Rewrite the records below, changing every "Where should I click to" to "Where do I click to" and leaving everything else as it is.
╔══
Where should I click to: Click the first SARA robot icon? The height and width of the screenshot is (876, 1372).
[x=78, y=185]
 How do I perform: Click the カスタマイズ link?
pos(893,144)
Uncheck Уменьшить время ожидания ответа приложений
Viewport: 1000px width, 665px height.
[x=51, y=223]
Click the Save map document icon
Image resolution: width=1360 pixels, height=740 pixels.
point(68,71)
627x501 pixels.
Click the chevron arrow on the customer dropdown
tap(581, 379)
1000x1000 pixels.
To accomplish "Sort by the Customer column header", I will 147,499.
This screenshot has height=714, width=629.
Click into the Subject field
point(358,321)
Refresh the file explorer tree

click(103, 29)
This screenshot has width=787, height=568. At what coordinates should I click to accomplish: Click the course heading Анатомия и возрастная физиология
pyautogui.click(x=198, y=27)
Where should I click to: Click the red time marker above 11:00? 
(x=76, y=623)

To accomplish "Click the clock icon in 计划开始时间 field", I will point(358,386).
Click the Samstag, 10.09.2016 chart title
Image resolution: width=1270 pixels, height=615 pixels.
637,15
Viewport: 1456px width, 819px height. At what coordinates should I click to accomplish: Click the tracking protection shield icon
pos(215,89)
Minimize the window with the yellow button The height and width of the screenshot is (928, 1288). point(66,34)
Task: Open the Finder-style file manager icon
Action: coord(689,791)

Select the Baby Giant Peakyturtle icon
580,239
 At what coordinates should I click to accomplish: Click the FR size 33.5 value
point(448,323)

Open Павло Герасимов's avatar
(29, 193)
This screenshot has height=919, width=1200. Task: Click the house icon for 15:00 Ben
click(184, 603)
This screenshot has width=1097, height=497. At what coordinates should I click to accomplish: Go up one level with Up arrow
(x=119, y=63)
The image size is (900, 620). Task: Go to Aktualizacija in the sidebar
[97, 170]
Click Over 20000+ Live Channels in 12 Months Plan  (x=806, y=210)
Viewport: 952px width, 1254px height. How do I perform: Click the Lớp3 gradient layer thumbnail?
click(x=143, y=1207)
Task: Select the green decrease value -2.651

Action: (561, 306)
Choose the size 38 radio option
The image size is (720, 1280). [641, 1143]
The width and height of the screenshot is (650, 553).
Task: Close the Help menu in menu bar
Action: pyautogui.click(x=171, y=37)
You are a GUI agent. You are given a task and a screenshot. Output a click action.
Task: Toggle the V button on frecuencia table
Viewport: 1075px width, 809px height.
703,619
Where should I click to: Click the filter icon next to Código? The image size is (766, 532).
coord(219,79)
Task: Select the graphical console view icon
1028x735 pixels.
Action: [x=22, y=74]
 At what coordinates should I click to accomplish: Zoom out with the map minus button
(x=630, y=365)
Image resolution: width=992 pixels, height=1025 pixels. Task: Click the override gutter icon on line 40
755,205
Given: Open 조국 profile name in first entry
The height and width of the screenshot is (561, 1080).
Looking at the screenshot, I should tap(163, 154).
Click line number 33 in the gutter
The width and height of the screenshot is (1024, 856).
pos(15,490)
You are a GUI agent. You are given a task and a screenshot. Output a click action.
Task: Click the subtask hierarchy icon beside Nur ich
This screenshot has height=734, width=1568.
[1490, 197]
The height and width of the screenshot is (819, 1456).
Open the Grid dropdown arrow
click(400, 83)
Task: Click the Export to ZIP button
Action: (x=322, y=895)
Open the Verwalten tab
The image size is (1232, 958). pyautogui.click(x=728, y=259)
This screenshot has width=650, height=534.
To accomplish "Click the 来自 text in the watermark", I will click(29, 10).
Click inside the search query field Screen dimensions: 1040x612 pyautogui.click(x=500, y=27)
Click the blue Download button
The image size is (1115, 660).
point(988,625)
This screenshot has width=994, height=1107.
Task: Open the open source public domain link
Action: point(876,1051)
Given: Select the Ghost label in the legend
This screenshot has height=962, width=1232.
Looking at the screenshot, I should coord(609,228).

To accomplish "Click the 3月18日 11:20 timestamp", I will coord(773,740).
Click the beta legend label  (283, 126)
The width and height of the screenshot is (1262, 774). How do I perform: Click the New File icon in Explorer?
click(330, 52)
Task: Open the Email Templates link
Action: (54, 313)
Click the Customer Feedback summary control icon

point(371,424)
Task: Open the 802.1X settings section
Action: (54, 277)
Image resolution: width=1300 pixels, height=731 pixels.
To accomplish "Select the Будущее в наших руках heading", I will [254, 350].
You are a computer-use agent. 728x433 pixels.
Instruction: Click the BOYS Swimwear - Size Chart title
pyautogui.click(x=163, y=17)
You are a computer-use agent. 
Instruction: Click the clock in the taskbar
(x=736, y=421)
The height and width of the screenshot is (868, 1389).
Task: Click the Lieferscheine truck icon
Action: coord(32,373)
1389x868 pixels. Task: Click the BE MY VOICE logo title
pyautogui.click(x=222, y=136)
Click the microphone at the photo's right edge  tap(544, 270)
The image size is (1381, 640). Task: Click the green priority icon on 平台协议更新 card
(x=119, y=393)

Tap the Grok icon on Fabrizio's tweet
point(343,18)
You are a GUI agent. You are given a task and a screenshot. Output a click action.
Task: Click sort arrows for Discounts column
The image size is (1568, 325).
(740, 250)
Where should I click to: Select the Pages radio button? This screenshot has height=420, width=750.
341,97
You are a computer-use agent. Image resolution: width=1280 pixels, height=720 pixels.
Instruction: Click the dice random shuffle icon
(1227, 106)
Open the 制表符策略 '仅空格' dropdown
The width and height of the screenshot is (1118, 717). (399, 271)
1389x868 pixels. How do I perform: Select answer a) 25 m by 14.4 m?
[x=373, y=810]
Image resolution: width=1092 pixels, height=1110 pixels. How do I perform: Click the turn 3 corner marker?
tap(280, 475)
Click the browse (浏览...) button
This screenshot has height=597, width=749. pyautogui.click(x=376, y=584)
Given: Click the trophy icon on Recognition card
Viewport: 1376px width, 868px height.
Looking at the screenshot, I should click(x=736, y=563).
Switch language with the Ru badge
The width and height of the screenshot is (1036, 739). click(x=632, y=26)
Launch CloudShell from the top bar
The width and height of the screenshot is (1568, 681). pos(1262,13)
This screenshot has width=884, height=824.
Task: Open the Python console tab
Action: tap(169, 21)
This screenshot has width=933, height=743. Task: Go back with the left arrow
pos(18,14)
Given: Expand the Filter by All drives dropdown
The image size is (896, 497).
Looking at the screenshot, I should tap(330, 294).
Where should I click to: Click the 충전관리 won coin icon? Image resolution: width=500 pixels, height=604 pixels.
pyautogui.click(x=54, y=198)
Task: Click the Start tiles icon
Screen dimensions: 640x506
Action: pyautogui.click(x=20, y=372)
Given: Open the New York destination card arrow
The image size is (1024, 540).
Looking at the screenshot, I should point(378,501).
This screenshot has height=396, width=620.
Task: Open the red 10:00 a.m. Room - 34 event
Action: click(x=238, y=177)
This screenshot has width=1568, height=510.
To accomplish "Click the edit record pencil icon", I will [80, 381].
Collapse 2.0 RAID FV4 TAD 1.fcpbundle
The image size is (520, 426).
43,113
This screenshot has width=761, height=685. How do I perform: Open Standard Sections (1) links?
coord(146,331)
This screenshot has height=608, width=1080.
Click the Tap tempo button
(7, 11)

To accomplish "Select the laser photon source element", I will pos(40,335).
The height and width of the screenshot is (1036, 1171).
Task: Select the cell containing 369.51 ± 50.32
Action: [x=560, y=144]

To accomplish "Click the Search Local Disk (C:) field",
╚══
## Response to the task
Where do I click to: Click the first SARA robot icon? The height and width of the screenshot is (876, 1372).
[x=78, y=185]
 How do I perform: Click the カスタマイズ link?
pos(893,144)
Uncheck Уменьшить время ожидания ответа приложений
Viewport: 1000px width, 665px height.
[x=51, y=223]
Click the Save map document icon
Image resolution: width=1360 pixels, height=740 pixels.
point(68,71)
627x501 pixels.
Click the chevron arrow on the customer dropdown
tap(581, 379)
1000x1000 pixels.
To accomplish "Sort by the Customer column header", I will 147,499.
This screenshot has height=714, width=629.
Click into the Subject field
point(358,321)
Refresh the file explorer tree

click(103, 29)
This screenshot has width=787, height=568. At what coordinates should I click to accomplish: Click the course heading Анатомия и возрастная физиология
pyautogui.click(x=198, y=27)
Where do I click to: Click the red time marker above 11:00? 
(x=76, y=623)

To accomplish "Click the clock icon in 计划开始时间 field", I will point(358,386).
Click the Samstag, 10.09.2016 chart title
Image resolution: width=1270 pixels, height=615 pixels.
637,15
Viewport: 1456px width, 819px height. At what coordinates should I click to accomplish: Click the tracking protection shield icon
pos(215,89)
Minimize the window with the yellow button The height and width of the screenshot is (928, 1288). point(66,34)
Task: Open the Finder-style file manager icon
Action: coord(689,791)

Select the Baby Giant Peakyturtle icon
580,239
 At what coordinates should I click to accomplish: Click the FR size 33.5 value
point(448,323)

Open Павло Герасимов's avatar
(29, 193)
This screenshot has height=919, width=1200. Task: Click the house icon for 15:00 Ben
click(184, 603)
This screenshot has width=1097, height=497. At what coordinates should I click to accomplish: Go up one level with Up arrow
(x=119, y=63)
The image size is (900, 620). Task: Go to Aktualizacija in the sidebar
[97, 170]
Click Over 20000+ Live Channels in 12 Months Plan  (x=806, y=210)
Viewport: 952px width, 1254px height. How do I perform: Click the Lớp3 gradient layer thumbnail?
click(x=143, y=1207)
Task: Select the green decrease value -2.651

Action: (561, 306)
Choose the size 38 radio option
The image size is (720, 1280). [641, 1143]
The width and height of the screenshot is (650, 553).
Task: Close the Help menu in menu bar
Action: pyautogui.click(x=171, y=37)
You are a GUI agent. You are given a task and a screenshot. Output a click action.
Task: Toggle the V button on frecuencia table
Viewport: 1075px width, 809px height.
703,619
Where do I click to: Click the filter icon next to Código? The image size is (766, 532).
coord(219,79)
Task: Select the graphical console view icon
1028x735 pixels.
Action: [x=22, y=74]
 At what coordinates should I click to accomplish: Zoom out with the map minus button
(x=630, y=365)
Image resolution: width=992 pixels, height=1025 pixels. Task: Click the override gutter icon on line 40
755,205
Given: Open 조국 profile name in first entry
The height and width of the screenshot is (561, 1080).
Looking at the screenshot, I should tap(163, 154).
Click line number 33 in the gutter
The width and height of the screenshot is (1024, 856).
pos(15,490)
You are a GUI agent. You are given a task and a screenshot. Output a click action.
Task: Click the subtask hierarchy icon beside Nur ich
This screenshot has height=734, width=1568.
[1490, 197]
The height and width of the screenshot is (819, 1456).
Open the Grid dropdown arrow
click(400, 83)
Task: Click the Export to ZIP button
Action: (x=322, y=895)
Open the Verwalten tab
The image size is (1232, 958). pyautogui.click(x=728, y=259)
This screenshot has width=650, height=534.
To accomplish "Click the 来自 text in the watermark", I will click(29, 10).
Click inside the search query field Screen dimensions: 1040x612 pyautogui.click(x=500, y=27)
Click the blue Download button
The image size is (1115, 660).
point(988,625)
This screenshot has width=994, height=1107.
Task: Open the open source public domain link
Action: point(876,1051)
Given: Select the Ghost label in the legend
This screenshot has height=962, width=1232.
Looking at the screenshot, I should coord(609,228).

To accomplish "Click the 3月18日 11:20 timestamp", I will coord(773,740).
Click the beta legend label  (283, 126)
The width and height of the screenshot is (1262, 774). How do I perform: Click the New File icon in Explorer?
click(330, 52)
Task: Open the Email Templates link
Action: (54, 313)
Click the Customer Feedback summary control icon

point(371,424)
Task: Open the 802.1X settings section
Action: (54, 277)
Image resolution: width=1300 pixels, height=731 pixels.
To accomplish "Select the Будущее в наших руках heading", I will [254, 350].
You are a computer-use agent. 728x433 pixels.
Instruction: Click the BOYS Swimwear - Size Chart title
pyautogui.click(x=163, y=17)
You are a computer-use agent. 
Instruction: Click the clock in the taskbar
(x=736, y=421)
The height and width of the screenshot is (868, 1389).
Task: Click the Lieferscheine truck icon
Action: coord(32,373)
1389x868 pixels. Task: Click the BE MY VOICE logo title
pyautogui.click(x=222, y=136)
Click the microphone at the photo's right edge  tap(544, 270)
The image size is (1381, 640). Task: Click the green priority icon on 平台协议更新 card
(x=119, y=393)

Tap the Grok icon on Fabrizio's tweet
point(343,18)
You are a GUI agent. You are given a task and a screenshot. Output a click action.
Task: Click sort arrows for Discounts column
The image size is (1568, 325).
(740, 250)
Where do I click to: Select the Pages radio button? This screenshot has height=420, width=750.
341,97
You are a computer-use agent. Image resolution: width=1280 pixels, height=720 pixels.
Instruction: Click the dice random shuffle icon
(1227, 106)
Open the 制表符策略 '仅空格' dropdown
The width and height of the screenshot is (1118, 717). (399, 271)
1389x868 pixels. How do I perform: Select answer a) 25 m by 14.4 m?
[x=373, y=810]
Image resolution: width=1092 pixels, height=1110 pixels. How do I perform: Click the turn 3 corner marker?
tap(280, 475)
Click the browse (浏览...) button
This screenshot has height=597, width=749. pyautogui.click(x=376, y=584)
Given: Click the trophy icon on Recognition card
Viewport: 1376px width, 868px height.
Looking at the screenshot, I should click(x=736, y=563).
Switch language with the Ru badge
The width and height of the screenshot is (1036, 739). click(x=632, y=26)
Launch CloudShell from the top bar
The width and height of the screenshot is (1568, 681). pos(1262,13)
This screenshot has width=884, height=824.
Task: Open the Python console tab
Action: tap(169, 21)
This screenshot has width=933, height=743. Task: Go back with the left arrow
pos(18,14)
Given: Expand the Filter by All drives dropdown
The image size is (896, 497).
Looking at the screenshot, I should tap(330, 294).
Where do I click to: Click the 충전관리 won coin icon? Image resolution: width=500 pixels, height=604 pixels.
pyautogui.click(x=54, y=198)
Task: Click the Start tiles icon
Screen dimensions: 640x506
Action: pyautogui.click(x=20, y=372)
Given: Open the New York destination card arrow
The image size is (1024, 540).
Looking at the screenshot, I should point(378,501).
This screenshot has height=396, width=620.
Task: Open the red 10:00 a.m. Room - 34 event
Action: click(x=238, y=177)
This screenshot has width=1568, height=510.
To accomplish "Click the edit record pencil icon", I will [80, 381].
Collapse 2.0 RAID FV4 TAD 1.fcpbundle
The image size is (520, 426).
43,113
This screenshot has width=761, height=685. How do I perform: Open Standard Sections (1) links?
coord(146,331)
This screenshot has height=608, width=1080.
Click the Tap tempo button
(7, 11)

To accomplish "Select the laser photon source element", I will pos(40,335).
The height and width of the screenshot is (1036, 1171).
Task: Select the cell containing 369.51 ± 50.32
Action: [x=560, y=144]

To accomplish "Click the Search Local Disk (C:) field",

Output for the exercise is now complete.